Current AI/ML is in fact a reflection on training data. Change the manifold, and change the response. It's unfortunate that of course the data is the entire internet.
GP mentioned that the current slate of transformer based AIs are not transformative in the same way the Internet was. Rather it's more of a triumph of data engineering practices.
OP disagrees with GP. OP's main thesis is that AI enables a lot new applications. OP claims that GP is simply looking at it as if it were training data.
I stated that current AI techniques ARE indeed just reflections of the data used in training. I agree with GP that the current "AI"s are simply not transformative in the same way the Internet was.
If you change the training data for the current generation of AI, you get different behaviours. The training data forms a manifold - which you can think of as a landscape with features forming valleys and hills. What the current generation of AI does is that it tries to find a shape that fits the landscape - think of it like taking a very large sheet of cloth to cover a landscape. The stiffer the cloth, the less well the cloth fits to the landscape. The "stiffness" of the cloth is the amount of parameters that a neural network has. Modern deep nets are highly overparameterized - imagine a very soft pliable cloth - of course it fits to a landscape well.
So if you have a different training data - the neural network will fit to this different landscape as well. Hence the response will be different.
It's unfortunate that the training data is the entire internet for a few reasons:
1. Only the rich can train a vaguely competent AI. You're at the whims of those well-resourced enough.
2. There's no "alternate" training dataset anymore. (Though a clever thing people at OpenAI are doing are Mixture of Experts models, where you train multiple NNs using different subsets of the full training set, so you get multiple competencies)
But you are specifically talking about one type of AI, which is a generative language model. There are tons of other AIs with different applications that do not need to be trained on the entire internet. You have computer vision which separates in object recognition, classification, OCR, etc; you have audio which has text-to-speech (and reverse), music generation, and all sorts of other things; machine translation; sentiment analysis (I won't list all the categories in hugging face but you get my point). These are not differentiated merely by 'training data' to my understanding, so that's why your comment didn't make sense to me.

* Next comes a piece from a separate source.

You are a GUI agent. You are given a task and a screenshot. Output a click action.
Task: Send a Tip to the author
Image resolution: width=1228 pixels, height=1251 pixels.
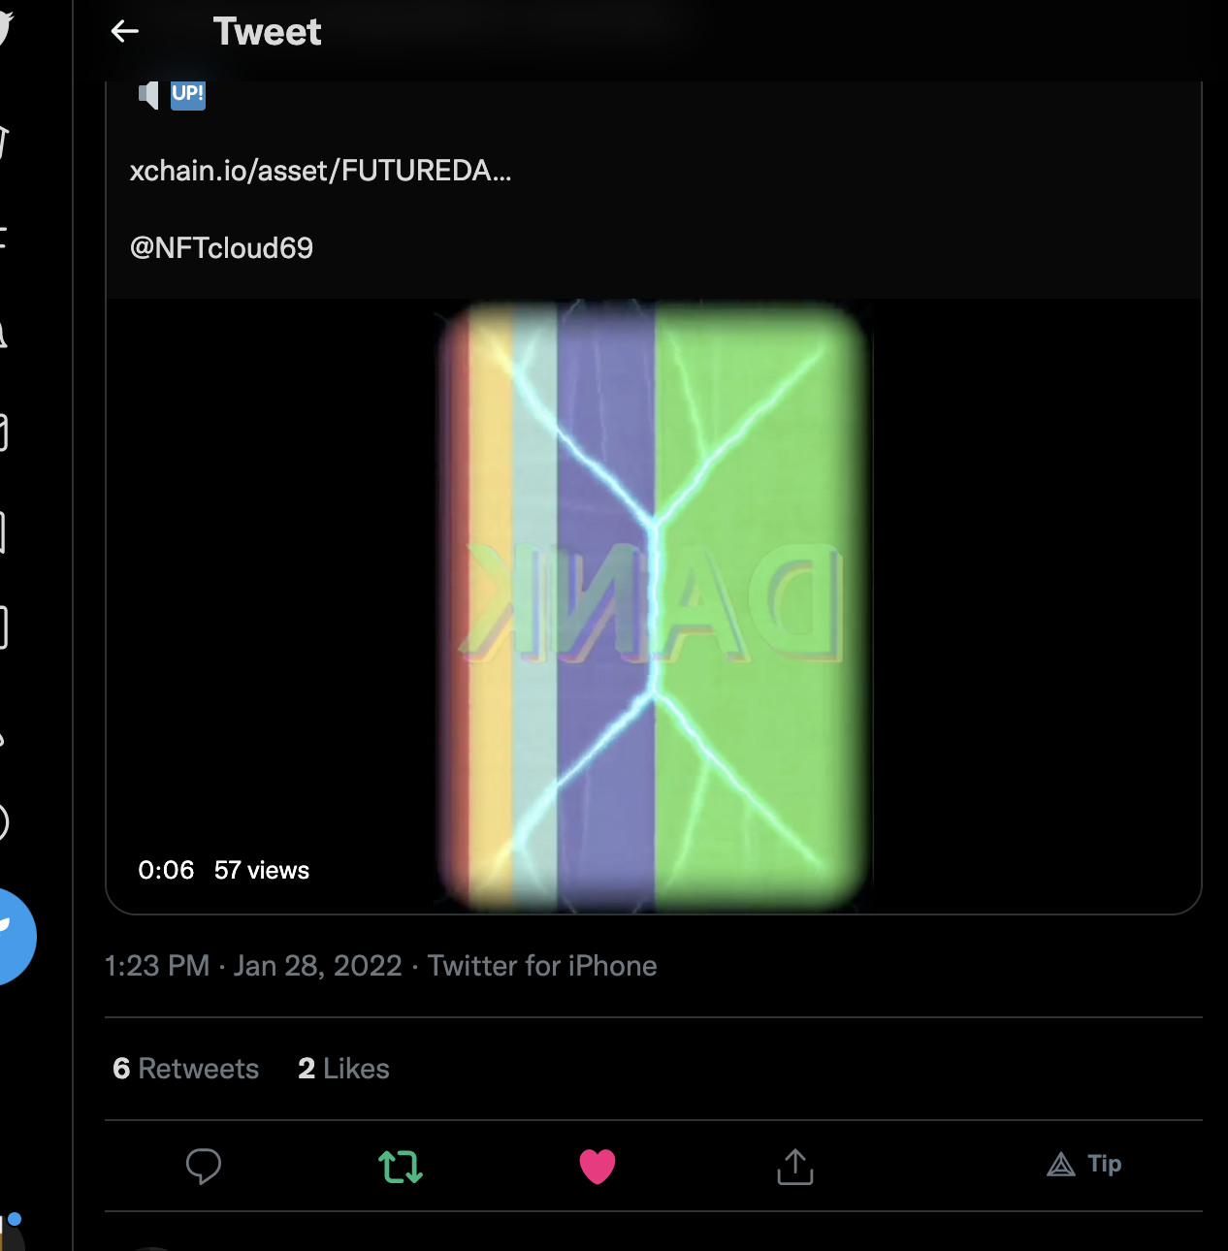tap(1084, 1164)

Calling all AI LLMs is like calling all of the internet the web. Of course if I am mistaken, corrections are welcome.
I agree. There are other types of AIs with different applications that do not need to be trained on the internet. The examples you have given however, are examples where the deep nets are extremely data hungry.
Take computer vision for example - a "hello world" version of object recognition would use ImageNet, which is 14 million hand annotated images. Or Cifar10 which is 80 million images. That of course but sets the stage for training data differentiation. Google's image recognition algorithm is far superior to other search engines'. Why? Because of Google's data set.
Any Tom Dick and Harry can go create their own image recognition AI and train it based on all the public datasets (COCO, CIFAR, ImageNet) but that's considered pretty baseline nowadays. The differentiator is what _other_ datasets you have.
Different datasets yield different results. It doesn't matter the network. More data is better (usually).
> But you are specifically talking about one type of AI, which is a generative language model.
...Because that's easily and widely understood to be what people mean in recent times when they're talking about "AI", referring to the stuff that's in the news, without further qualifiers.
If you want to talk about something more specific, you are going to need to be explicit about it, rather than expecting everyone else to understand what you've got in your head without actually saying it.
This is like saying "but "crypto" means so much more than just cryptocurrency! there's a whole cryptography field out there that does lots of good stuff!" It's true, but it's not helpful, because it's ignoring the obvious (at least to the other participants in the discussion) context. In this particular case, the context should be even more obvious because it's so clear that's what the article is talking about.
It doesn't matter how knowledgeable and precise the people you're talking with are; you still need to communicate clearly about what you're actually talking about.
In my opinion, your response is tautological and not related to the point I made that existing AI is good enough to start building applications and functionality.
It was good enough in 2015/2016 for me to run a startup that allowed people to program in natural language. We even had paying clients though eventually none could stomach the $2000 per month for incremental/on-line training costs.
The only real difference between then and now is that OpenAI's models are significantly better than my models from 2015, and they have that because well, they can afford to pile on more data. TBH, I never even considered using a large proportion of the whole internet as a training set as even remotely possible due to the sheer mind boggling costs.
Even now, to go through about 10% of The Pile would cost me way too much money.
And it's not really cost effective - as well as being an epicenter of culture wars. "Your AI is woke! Your AI is fascist!".
THIS part of the AI sector is just a giant pyramid scheme - impress the investors so they shovel trillions your way. That's not exactly new in Silicon Valley - keep the valuation of a hot potato going up until someone is left holding the bag.
AI's most useful applications are not being a generalist.